When you announce you’re about to have a child, the first thing everyone wants to do (after wishing you congratulations) is give you advice. And for many people, that advice is to make “mom friends.” It’s essential, I was told, to have someone to share poop and sleep and nursing horror stories with; to know someone who was going through the same challenges I was going through at the same time. It seemed to make sense, but how would I find these elusive “mom friends”?
At the time, I didn’t know anyone else in my city who had kids or was pregnant. What city? Brooklyn.
Brooklyn: Where the moms are known for being crunchy, co-sleeping, vegan-proselytizing, compost-loving and helicopter-parenting, skinny and fashionable, Type A, hyper-achievers. All the stereotypes were extreme (as stereotypes often are) and they all made me nervous. Would I get along with Brooklyn moms? What if I couldn’t make my own organic baby food? What if I didn’t lose all my baby weight in three weeks? Would I like them? Would they like me? Was I entering motherhood or middle school?
After all, the last time I made new friends was when I moved to New York nearly 10 years earlier. All that had required was being young and stupid–drinking and talking to randoms and hanging out. But since I no longer went out or drank, I had no idea how or where I’d meet people. Was it OK to approach a stranger with a baby at the grocery store? And if so, should I do it clutching a sippy cup so it at least felt familiar?
Enter the parenting message board. There are parenting message boards for most neighborhoods in Brooklyn. And, because of the population density, “neighborhood” can mean 10 blocks. And every neighborhood has hundreds of moms, expectant moms, and new moms all posting about meeting other moms. Apparently, they all got the same advice I did: make “mom friends”!
About a month after I had my son, I decided to make contact. I hadn’t lost my baby weight (in fact, I still looked pregnant). My apartment was a mess. I didn’t know what I was doing with my son or myself, but I thought I’d give the “mom friend” thing a try. Someone posted about a new mom meet-up, so on a cold December morning, I pushed my son into a coffee shop to meet some strangers.
I thought if I was lucky, I would find someone I didn’t mind being around. I told myself that I didn’t really need to be “real” friends with these women; I just needed to find someone I could talk to if necessary. Someone to help pass the day or to allay my parenting anxieties.
I didn’t realize I was about to change my life.

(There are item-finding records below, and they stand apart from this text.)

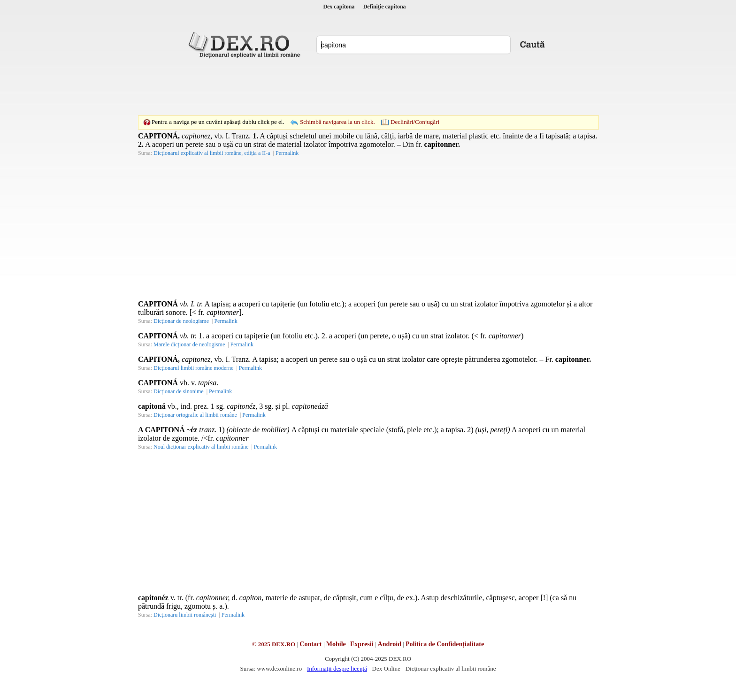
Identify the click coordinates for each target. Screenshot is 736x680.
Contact (310, 644)
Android (389, 644)
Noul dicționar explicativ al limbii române (200, 446)
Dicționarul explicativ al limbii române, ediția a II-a (211, 153)
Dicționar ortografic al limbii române (195, 415)
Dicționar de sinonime (178, 391)
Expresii (362, 644)
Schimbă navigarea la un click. (337, 121)
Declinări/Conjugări (415, 121)
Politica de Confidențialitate (445, 644)
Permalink (287, 153)
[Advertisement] (368, 87)
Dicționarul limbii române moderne (193, 368)
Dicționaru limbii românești (184, 614)
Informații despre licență (337, 668)
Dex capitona (338, 6)
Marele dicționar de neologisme (189, 344)
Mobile (336, 644)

That first day, there were five of us, all tentatively drinking tea or coffee, sharing the bare minimum about ourselves, unsure of how to make friends when our whole lives had just been turned upside down. After that, we started meeting once a week, trading off hosting at our apartments. It was nice to get out and surprisingly easy to talk to everyone. We shared our birthing stories (Elissa waited so long to go to the hospital she almost gave birth in the car; Allison labored for 36 hours; I had an emergency C-section at 2 in the morning). We talked about how our husbands helped or didn’t, how we were sleeping or weren’t.
Our group grew as we invited women we met at restaurants or baby classes or lectures, and shrunk as people moved away from New York, but after several months, we were a pretty solid group of seven ladies with babies. We talked and went to the park and talked and walked around the neighborhood and talked some more.
Some of us went back to work and some of us stayed home, but our friendship deepened over the past four years, as our conversations evolved from surface talk about babies into stories about ourselves, our husbands, and our marriages.
Somewhere along the way I realized that these women weren’t just my “mom friends”; they were my actual, real friends. They offered me advice when I needed it or just listened when I shared my struggles with postpartum depression. I celebrated with them about their new jobs and apartments. And I cried with them over miscarriages and an autism diagnosis.
And perhaps most surprisingly to me, I found myself falling in love with their children. I never thought of myself as a “kid person.” In general, I don’t like them. Sure, I knew I would love mine, but other people’s kids? Kids I wasn’t related to, i.e. obligated to like? Why would I put up with their grossness and their loudness? Well, when you watch a child grow from the time they’re 1 month old, you know them, and knowing them becomes loving them. I know who needed the noise of a hairdryer to fall asleep for six months. Who is the tattletale at school, who refuses to wear underwear, who slept with his parents for two years, who is obsessed with Play-Doh, and who already knows how to ice skate.
Funny enough, a couple of my friends do fit some of the stereotypes that so epitomize the “Brooklyn mom.” Shana is a neat-freak who arranges her books by color and keeps her refrigerator model-home organized. And Allison trained to be a yoga instructor; her Facebook page is littered with links about enlightenment. But they’re both funny and smart and irreverent and love me even if I have a messy apartment or am snarky instead of positive (I really should clean up and go to yoga, though).
It’s sappy, but my experience as a mom has been vastly improved by my mom friends’ knowledge, support, help, comfort, and love. So, my advice for new moms? The same that I was given. Make some mom friends! Approach the random mom at the grocery store or baby class or on the street. Look for message boards. Go meet someone. She might start out as a sounding board and as just another mom, but she might also turn into a real friend.